== ASSIGNED TASK ==
Write out all of the data again, exactly as it reads.

== Stored items ==
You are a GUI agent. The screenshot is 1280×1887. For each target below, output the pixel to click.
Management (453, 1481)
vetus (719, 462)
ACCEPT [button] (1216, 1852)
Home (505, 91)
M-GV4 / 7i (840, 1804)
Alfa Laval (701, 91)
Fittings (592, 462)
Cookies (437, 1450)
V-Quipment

== WRITTEN ANSWER ==
You are a GUI agent. The screenshot is 1280×1887. For each target below, output the pixel to click.
Management (453, 1481)
vetus (719, 462)
ACCEPT [button] (1216, 1852)
Home (505, 91)
M-GV4 / 7i (840, 1804)
Alfa Laval (701, 91)
Fittings (592, 462)
Cookies (437, 1450)
V-Quipment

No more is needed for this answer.